§ Task instructions
Look through the entries below for the line with "Choose the Revolve tool icon" and the line with "Given: Click the Auto Orient toolbar icon", then give again exactly those two lines and all lines between them, minus the pictures.

§ Given data
* * * * *
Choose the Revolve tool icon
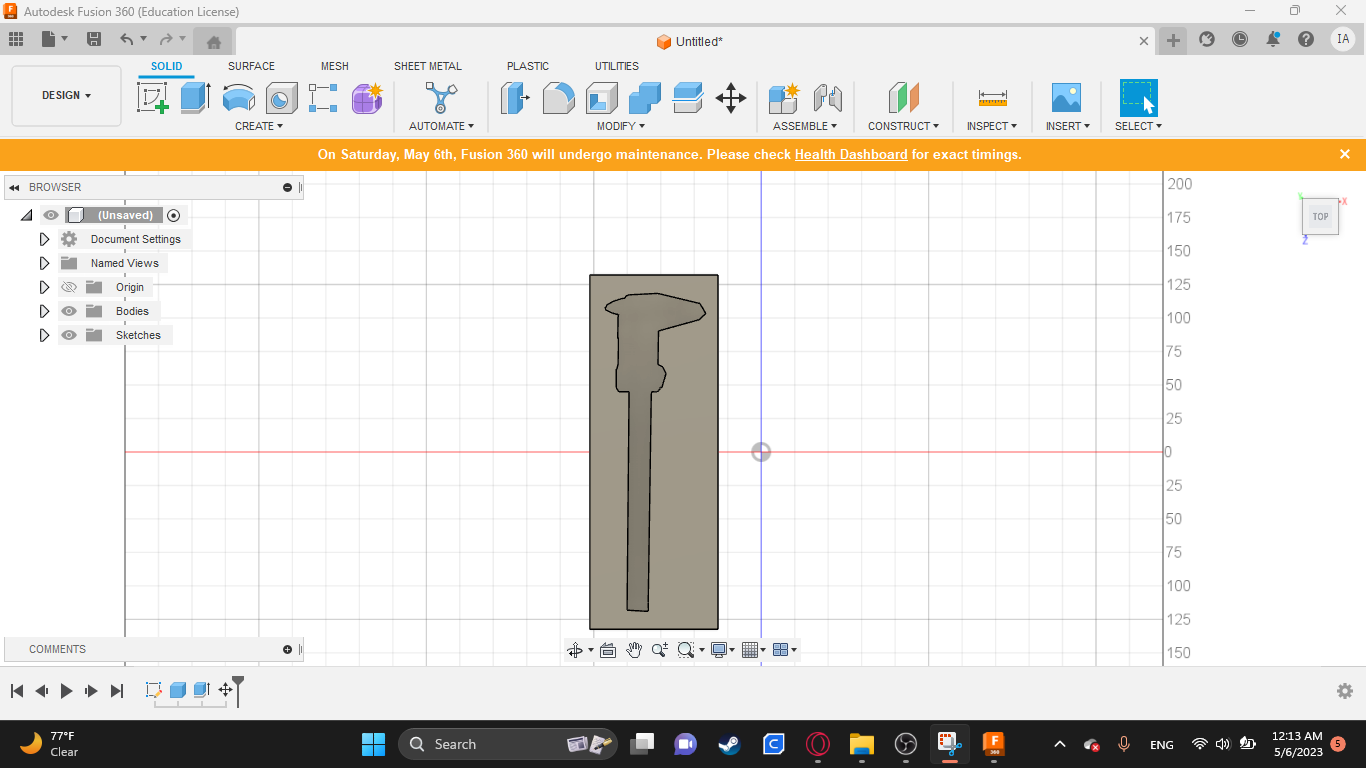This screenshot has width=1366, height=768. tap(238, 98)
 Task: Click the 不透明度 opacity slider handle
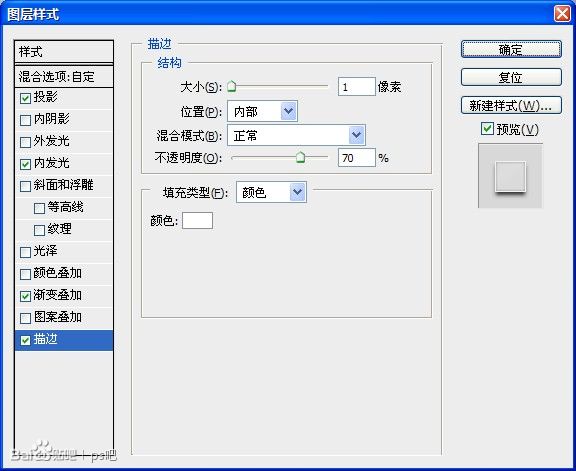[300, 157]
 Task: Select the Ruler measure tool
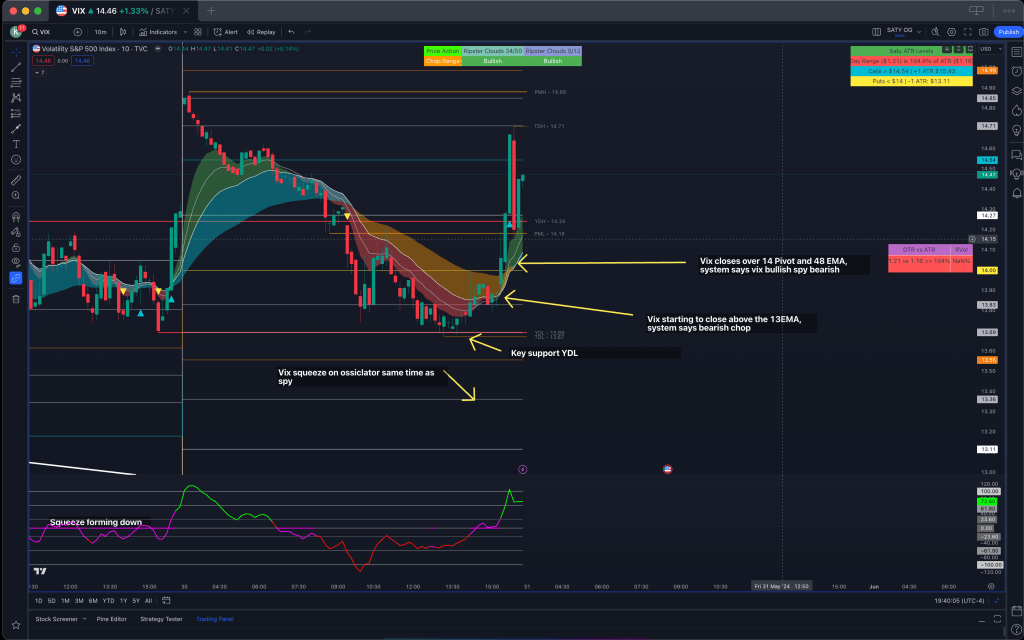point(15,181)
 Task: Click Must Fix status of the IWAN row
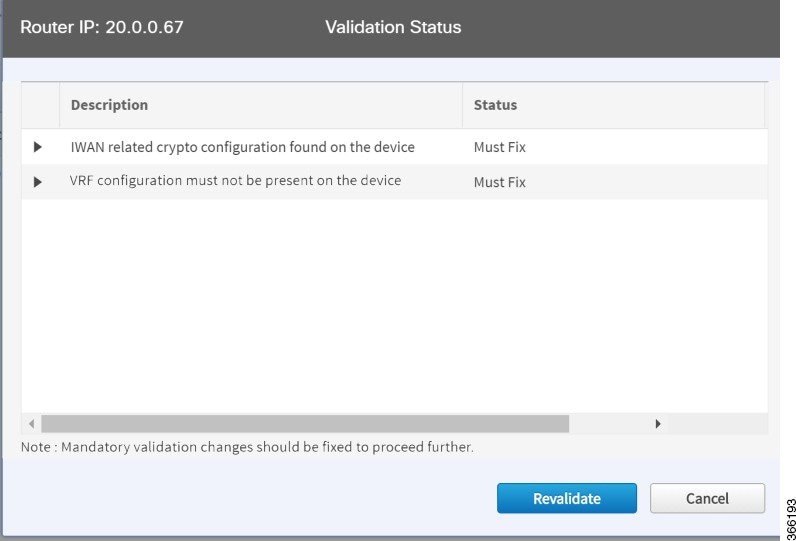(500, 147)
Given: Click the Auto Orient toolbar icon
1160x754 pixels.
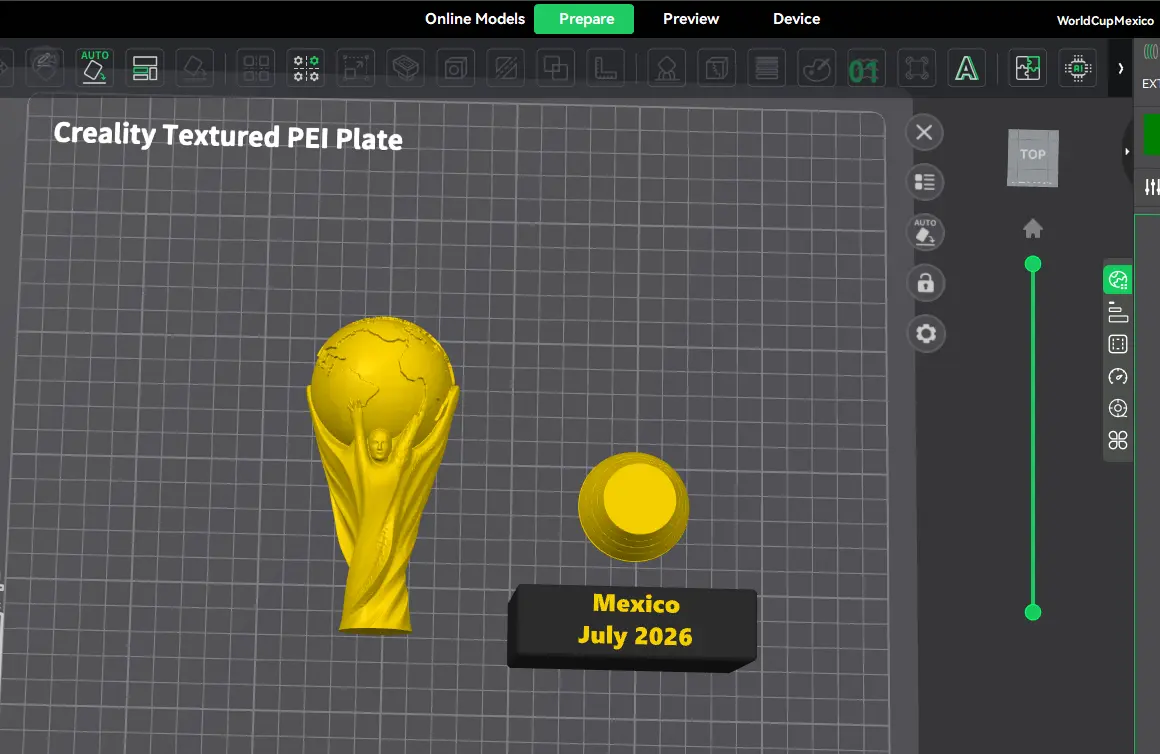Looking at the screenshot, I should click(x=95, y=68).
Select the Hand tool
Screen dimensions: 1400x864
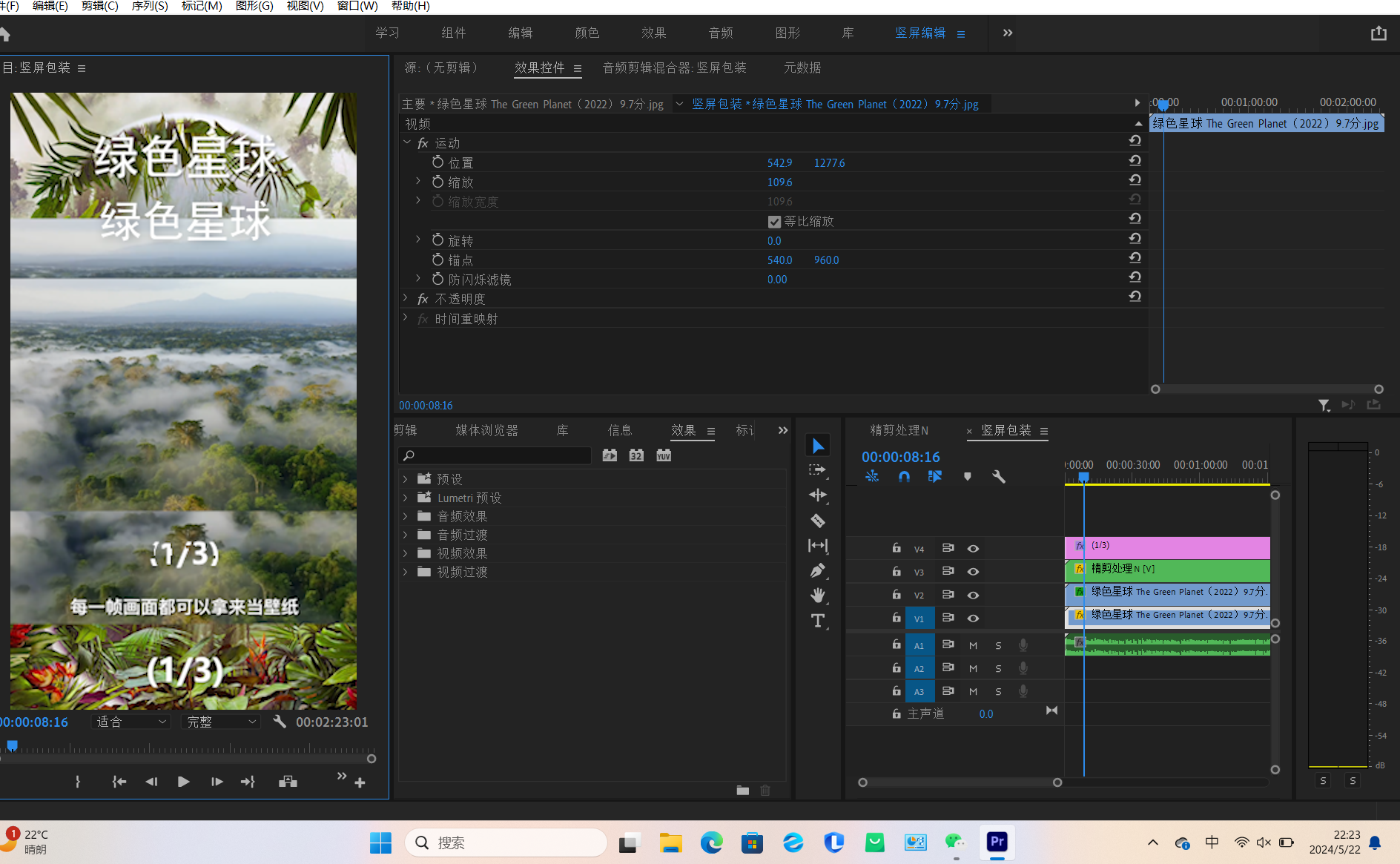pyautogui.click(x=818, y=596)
* * * * *
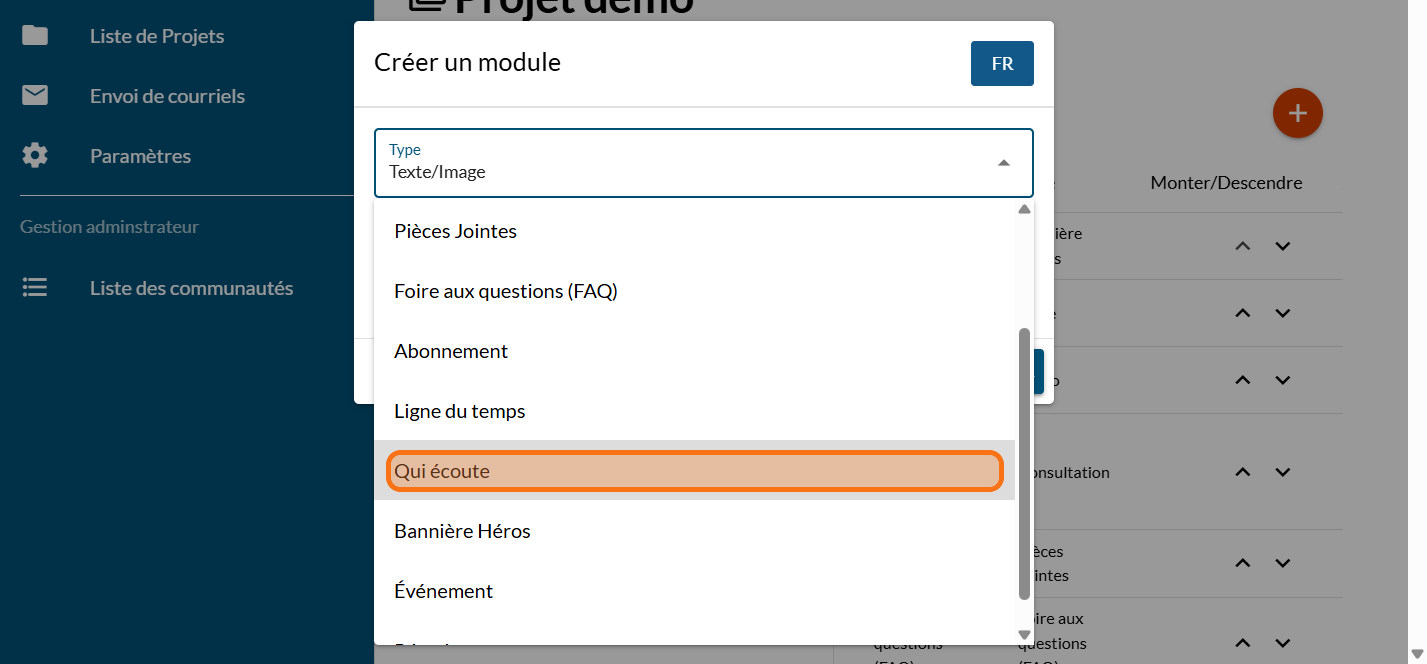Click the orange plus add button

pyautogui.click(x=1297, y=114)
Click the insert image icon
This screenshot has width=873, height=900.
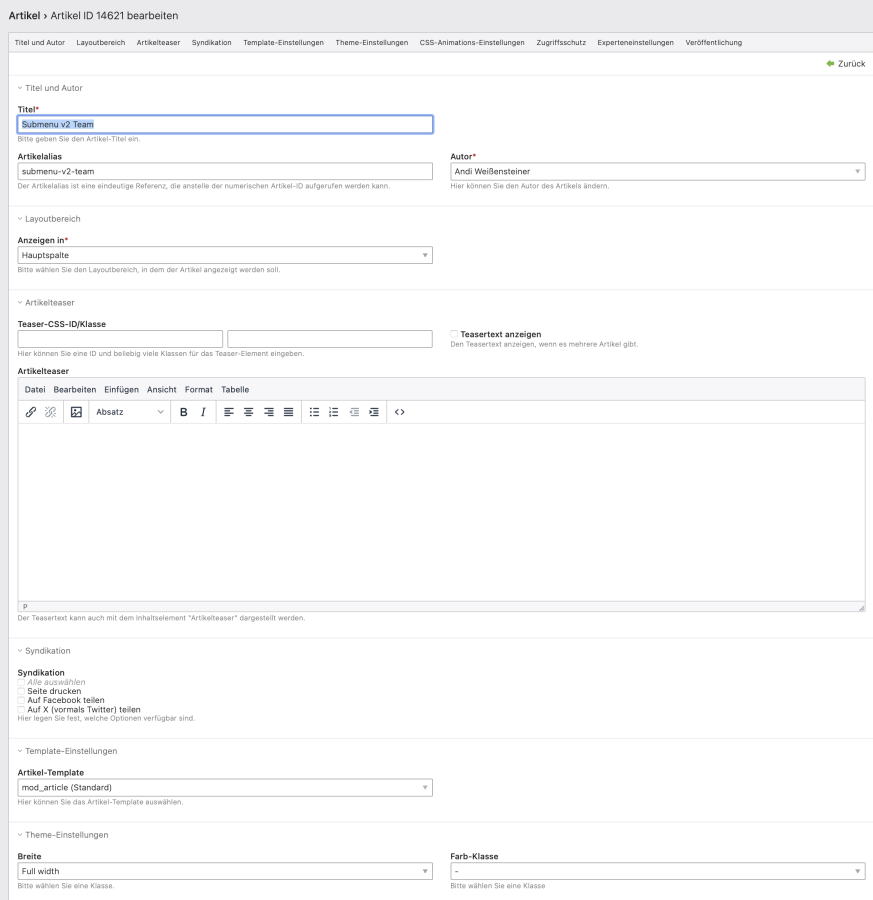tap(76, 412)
* * * * *
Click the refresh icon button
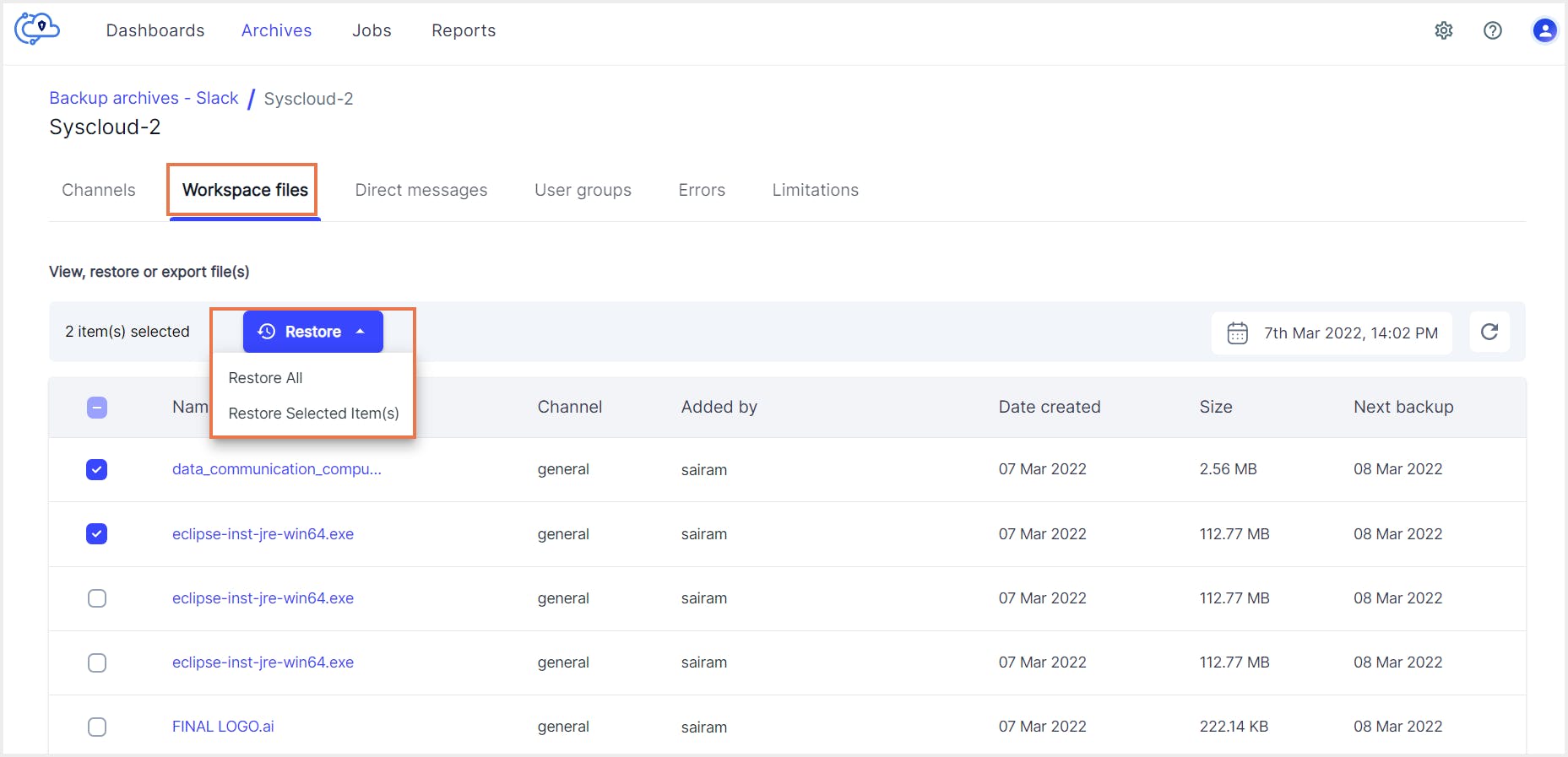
* * * * *
§ Problem solution
Choose the Revolve tool icon
This screenshot has width=1366, height=768. tap(238, 98)
 Task: Click the 不透明度 opacity slider handle
[300, 157]
 Task: Select the Ruler measure tool
point(15,181)
 Task: Click Must Fix status of the IWAN row
(500, 147)
Given: Click the Auto Orient toolbar icon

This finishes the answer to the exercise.